RENDE (COSENZA) – «Stiamo analizzando con attenzione lo strano caso di via Maiorana. Quando arriva il maltempo, gli sbagli del passato tornano a galla insieme al fango e all’acqua piovana. I problemi sono tuttora in piedi: dalla raccolta delle acque bianche, alle fogne, passando per i marciapiedi.
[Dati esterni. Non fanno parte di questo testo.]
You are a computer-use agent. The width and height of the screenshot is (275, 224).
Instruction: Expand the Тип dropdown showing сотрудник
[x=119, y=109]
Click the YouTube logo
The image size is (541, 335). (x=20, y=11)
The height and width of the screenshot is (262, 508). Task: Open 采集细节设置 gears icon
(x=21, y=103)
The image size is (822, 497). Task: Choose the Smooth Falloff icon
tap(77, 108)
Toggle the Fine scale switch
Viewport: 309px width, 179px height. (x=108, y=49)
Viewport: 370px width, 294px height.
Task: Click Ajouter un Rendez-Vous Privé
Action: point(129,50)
Non ci fermeremo finché non sarà fatta luce anche su questo capitolo, evidenziando le responsabilità politiche e amministrative di chi ne è stato protagonista in un dato momento e segnalando alle autorità competenti l’eventuale presenza di irregolarità».
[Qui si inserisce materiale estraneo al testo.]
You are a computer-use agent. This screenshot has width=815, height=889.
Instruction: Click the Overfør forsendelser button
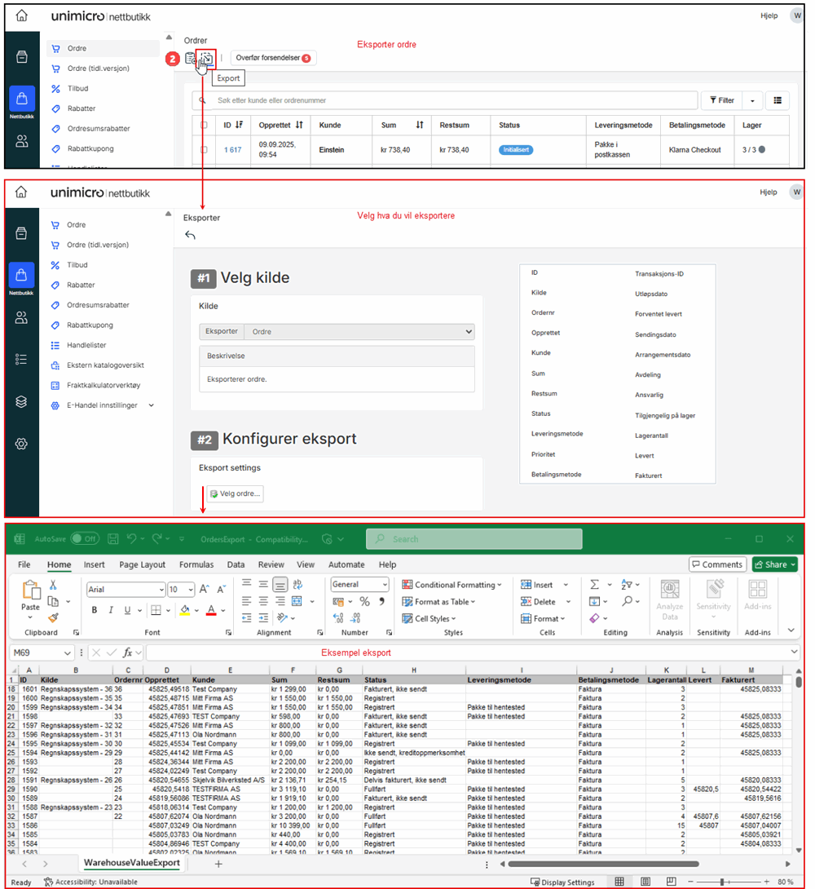(x=273, y=59)

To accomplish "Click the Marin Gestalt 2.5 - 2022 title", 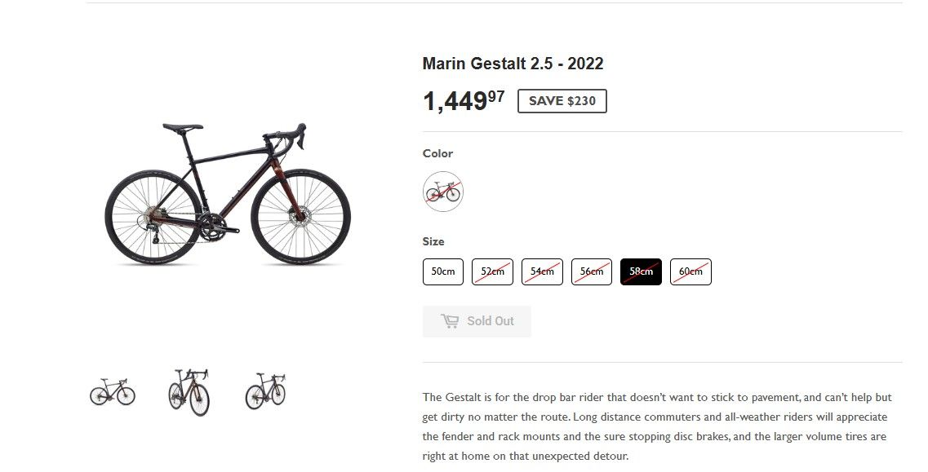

E’ quanto ha affermato Domenico Ziccarelli, che martedì 5 gennaio 2016 ha presieduto la Commissione speciale urbanistica e territorio alla presenza degli altri membri e consiglieri comunali Gaetano Morrone, Barbara Blasi e Franco Beltrano. Era assente soltanto il consigliere comunale, Andrea Cuzzocrea.

“E certamente – ha sottolineato Domenico Ziccarelli – la Commissione, nominata di concerto con gli uffici tecnici comunali e con la collaborazione gratuita di professionisti esterni, avrà il compito di visionare gli atti e valutare quanto esce fuori da questo lavoro archivistico. Non è un lavoro facile. Richiede tempo e perizia. Troppe storie di non facile interpretazione sono sepolte nella storia amministrativa di questo Ente. Il sindaco Marcello Manna ha sin da subito chiesto chiarezza rispetto a vicende che nulla hanno a che fare con la nostra stagione politica. E’ stata una decisione presa proprio per marcare una differenza e tracciare un futuro in antitesi rispetto a pratiche abituali fino a qualche tempo fa.

Le parole d’ordine sono chiarezza e discontinuità. In questi giorni valuteremo, di concerto con il sindaco, l’opportunità di consegnare alcuni documenti alle autorità competenti».

«E’ arrivato il momento – ha continuato Ziccarelli, presidente della Commissione speciale Urbanistica – della verifica a tutto campo sui terreni di proprietà comunale. Ho proposto alla maggioranza ed alla minoranza l’istituzione di questa speciale Commissione in modo da accertare la consistenza attuale, quella pregressa e la cessione di eventuali terreni pubblici, facenti parte del consistente patrimonio comunale. Una commissione che operi in assoluta gratuità, senza cioè il pagamento dei gettoni di presenza. E’ necessario conoscere il numero dei lotti di proprietà pubblica, la loro individuazione, l’attuale uso, ma soprattutto sapere se, negli anni, sono stati ceduti o venduti lotti comunali ed a che prezzo, con quale originaria destinazione d‘uso e se per tutti, o solo per alcuni, sono intervenute varianti, modifiche e per quali fini. Si ha motivo di ritenere che un’attenta individuazione ed una verifica potrebbero risultare utilissime per capire cosa concretamente si è mosso sul territorio comunale, eventualmente chi si è avvantaggiato dall’uso o non uso di questi lotti, anche in considerazione delle norme attuali del PSC (Piano strutturale comunale) in materia di cessione del verde e dei relativi indici di costruzione. Spero che tutte le forze politiche in consiglio non si sottraggano a questo confronto ed alla istituzione della commissione da me proposta, perché quanto più si farà chiarezza, tanto più l’abitudine alla trasparenza potrà mettere in luce eventuali irregolarità».